• _What you need to do_:
Print the listing below exactly. Leave nothing out.

Segment Open

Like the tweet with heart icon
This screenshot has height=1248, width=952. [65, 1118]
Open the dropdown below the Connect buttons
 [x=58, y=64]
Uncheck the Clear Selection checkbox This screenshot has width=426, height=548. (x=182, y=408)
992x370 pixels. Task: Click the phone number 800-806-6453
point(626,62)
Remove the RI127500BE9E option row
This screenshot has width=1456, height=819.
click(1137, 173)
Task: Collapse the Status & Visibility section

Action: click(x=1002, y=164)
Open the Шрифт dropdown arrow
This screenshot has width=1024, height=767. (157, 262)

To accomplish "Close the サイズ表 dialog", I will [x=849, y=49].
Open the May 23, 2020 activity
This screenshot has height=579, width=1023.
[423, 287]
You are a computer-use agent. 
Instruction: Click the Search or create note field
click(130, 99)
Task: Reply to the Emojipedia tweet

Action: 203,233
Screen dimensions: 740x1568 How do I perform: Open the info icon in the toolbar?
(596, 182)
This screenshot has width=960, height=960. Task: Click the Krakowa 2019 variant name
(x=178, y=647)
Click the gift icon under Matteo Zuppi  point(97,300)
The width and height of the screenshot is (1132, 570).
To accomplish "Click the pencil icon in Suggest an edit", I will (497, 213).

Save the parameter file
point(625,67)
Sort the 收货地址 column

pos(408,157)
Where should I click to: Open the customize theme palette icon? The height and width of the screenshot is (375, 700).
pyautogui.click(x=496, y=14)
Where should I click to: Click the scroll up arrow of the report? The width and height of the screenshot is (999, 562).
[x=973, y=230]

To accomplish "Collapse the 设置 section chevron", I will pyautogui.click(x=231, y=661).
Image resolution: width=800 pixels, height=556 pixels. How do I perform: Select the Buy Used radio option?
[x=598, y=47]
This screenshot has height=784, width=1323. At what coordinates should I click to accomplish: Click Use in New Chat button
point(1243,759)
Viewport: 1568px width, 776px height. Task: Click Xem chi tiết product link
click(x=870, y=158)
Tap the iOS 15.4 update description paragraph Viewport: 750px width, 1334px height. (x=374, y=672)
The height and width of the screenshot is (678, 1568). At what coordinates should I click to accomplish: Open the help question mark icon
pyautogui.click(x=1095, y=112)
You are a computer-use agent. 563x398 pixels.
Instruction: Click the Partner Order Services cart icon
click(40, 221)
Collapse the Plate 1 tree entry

Segment Closed

• _Answer box_:
Like the tweet with heart icon
This screenshot has height=1248, width=952. [65, 1118]
Open the dropdown below the Connect buttons
 [x=58, y=64]
Uncheck the Clear Selection checkbox This screenshot has width=426, height=548. (x=182, y=408)
992x370 pixels. Task: Click the phone number 800-806-6453
point(626,62)
Remove the RI127500BE9E option row
This screenshot has width=1456, height=819.
click(1137, 173)
Task: Collapse the Status & Visibility section

Action: click(x=1002, y=164)
Open the Шрифт dropdown arrow
This screenshot has width=1024, height=767. (157, 262)

To accomplish "Close the サイズ表 dialog", I will [x=849, y=49].
Open the May 23, 2020 activity
This screenshot has height=579, width=1023.
[423, 287]
You are a computer-use agent. 
Instruction: Click the Search or create note field
click(130, 99)
Task: Reply to the Emojipedia tweet

Action: 203,233
Screen dimensions: 740x1568 How do I perform: Open the info icon in the toolbar?
(596, 182)
This screenshot has width=960, height=960. Task: Click the Krakowa 2019 variant name
(x=178, y=647)
Click the gift icon under Matteo Zuppi  point(97,300)
The width and height of the screenshot is (1132, 570).
To accomplish "Click the pencil icon in Suggest an edit", I will (497, 213).

Save the parameter file
point(625,67)
Sort the 收货地址 column

pos(408,157)
Where should I click to: Open the customize theme palette icon? The height and width of the screenshot is (375, 700).
pyautogui.click(x=496, y=14)
Where should I click to: Click the scroll up arrow of the report? The width and height of the screenshot is (999, 562).
[x=973, y=230]

To accomplish "Collapse the 设置 section chevron", I will pyautogui.click(x=231, y=661).
Image resolution: width=800 pixels, height=556 pixels. How do I perform: Select the Buy Used radio option?
[x=598, y=47]
This screenshot has height=784, width=1323. At what coordinates should I click to accomplish: Click Use in New Chat button
point(1243,759)
Viewport: 1568px width, 776px height. Task: Click Xem chi tiết product link
click(x=870, y=158)
Tap the iOS 15.4 update description paragraph Viewport: 750px width, 1334px height. (x=374, y=672)
The height and width of the screenshot is (678, 1568). At what coordinates should I click to accomplish: Open the help question mark icon
pyautogui.click(x=1095, y=112)
You are a computer-use agent. 563x398 pixels.
Instruction: Click the Partner Order Services cart icon
click(40, 221)
Collapse the Plate 1 tree entry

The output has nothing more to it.